Given a vector
x = [x_1, ..., x_n]
I compute a function f, such that
f(x) = [g(x_1,x_2), ..., g(x_(n-1), x_n)]
.
I apply a loss L on f(x) that is computed elementwise. This results in a loss vector L(f(x)) which I then sum up in order to call backward on it.
Now to my question. Let’s take the first element of f(x) which is g(x_1,x_2). When I compute the gradient of this part of the vector wrt to x, the function g(x_1,x_2) will affect both the variable x_1 and x_2.

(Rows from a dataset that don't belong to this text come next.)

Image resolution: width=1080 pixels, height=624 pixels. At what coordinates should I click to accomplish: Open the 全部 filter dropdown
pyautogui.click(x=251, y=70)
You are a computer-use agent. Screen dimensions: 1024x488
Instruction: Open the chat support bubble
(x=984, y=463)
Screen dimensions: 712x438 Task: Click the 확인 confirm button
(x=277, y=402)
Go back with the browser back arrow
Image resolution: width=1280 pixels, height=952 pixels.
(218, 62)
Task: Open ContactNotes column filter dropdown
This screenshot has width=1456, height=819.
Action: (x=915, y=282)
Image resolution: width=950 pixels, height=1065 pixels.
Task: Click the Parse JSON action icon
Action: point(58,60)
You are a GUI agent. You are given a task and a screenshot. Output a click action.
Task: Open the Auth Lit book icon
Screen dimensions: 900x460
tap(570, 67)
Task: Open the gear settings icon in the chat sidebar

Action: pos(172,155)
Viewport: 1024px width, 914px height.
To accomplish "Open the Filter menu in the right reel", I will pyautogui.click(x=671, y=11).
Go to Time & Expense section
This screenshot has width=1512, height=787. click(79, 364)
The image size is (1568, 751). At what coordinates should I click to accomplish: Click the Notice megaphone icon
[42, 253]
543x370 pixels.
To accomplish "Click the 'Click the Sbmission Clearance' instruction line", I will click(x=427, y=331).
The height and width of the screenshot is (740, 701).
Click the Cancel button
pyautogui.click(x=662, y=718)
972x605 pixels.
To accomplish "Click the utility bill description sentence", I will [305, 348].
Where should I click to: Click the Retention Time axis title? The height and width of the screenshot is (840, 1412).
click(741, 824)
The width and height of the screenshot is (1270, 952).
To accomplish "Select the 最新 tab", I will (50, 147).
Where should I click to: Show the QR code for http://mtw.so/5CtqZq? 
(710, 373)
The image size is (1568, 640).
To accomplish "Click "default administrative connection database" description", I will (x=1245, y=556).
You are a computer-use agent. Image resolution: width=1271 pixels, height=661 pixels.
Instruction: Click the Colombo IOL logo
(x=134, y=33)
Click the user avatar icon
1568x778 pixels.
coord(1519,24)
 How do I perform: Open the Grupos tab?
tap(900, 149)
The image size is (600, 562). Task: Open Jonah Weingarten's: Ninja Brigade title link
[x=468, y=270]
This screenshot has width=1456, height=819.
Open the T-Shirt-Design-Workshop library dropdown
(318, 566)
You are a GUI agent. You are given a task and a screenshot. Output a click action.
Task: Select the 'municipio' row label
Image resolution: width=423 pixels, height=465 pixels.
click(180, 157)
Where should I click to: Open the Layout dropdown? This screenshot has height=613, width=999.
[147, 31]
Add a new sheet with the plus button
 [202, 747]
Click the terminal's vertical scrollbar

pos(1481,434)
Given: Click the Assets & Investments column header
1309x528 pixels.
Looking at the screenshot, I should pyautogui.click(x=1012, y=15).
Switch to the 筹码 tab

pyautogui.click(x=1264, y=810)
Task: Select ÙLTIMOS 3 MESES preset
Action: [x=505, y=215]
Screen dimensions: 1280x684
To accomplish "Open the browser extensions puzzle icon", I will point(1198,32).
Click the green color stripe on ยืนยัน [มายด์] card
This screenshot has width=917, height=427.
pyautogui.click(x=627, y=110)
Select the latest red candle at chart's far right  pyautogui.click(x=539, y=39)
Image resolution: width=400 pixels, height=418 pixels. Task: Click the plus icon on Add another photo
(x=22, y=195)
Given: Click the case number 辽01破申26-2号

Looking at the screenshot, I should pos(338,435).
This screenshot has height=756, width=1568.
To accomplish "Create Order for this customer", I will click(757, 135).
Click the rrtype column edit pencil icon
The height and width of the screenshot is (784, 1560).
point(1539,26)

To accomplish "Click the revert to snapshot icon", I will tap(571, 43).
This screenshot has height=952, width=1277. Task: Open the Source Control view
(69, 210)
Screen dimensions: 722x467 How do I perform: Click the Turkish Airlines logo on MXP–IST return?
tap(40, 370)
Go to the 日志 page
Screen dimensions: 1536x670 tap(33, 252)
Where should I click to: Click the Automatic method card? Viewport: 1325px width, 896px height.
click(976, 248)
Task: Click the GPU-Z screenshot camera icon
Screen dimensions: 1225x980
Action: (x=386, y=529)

However, I’d like that for the part of the graph that constructs g(x_1,x_2), the variable x_2 is regarded as detached. In other words, d/dx_2 g(x_1, x_2) should be 0. The same goes for the next element of f(x) (for g(x_2, x_3), its gradient wrt to x_3 should be regarded as 0). Currently the f(x) is constructed in one go through matrix operations. I realize I can iteratively construct f(x) and selectively detach the required variable beforehand, however that requires a lot of restructuring of my code base which I would like to avoid. Is there a way to selectively detach variables from a dynamic graph such that no gradient is computed wrt to it?
P.S I realize that in my current example, x_n would never get updated. Let’s disregard this.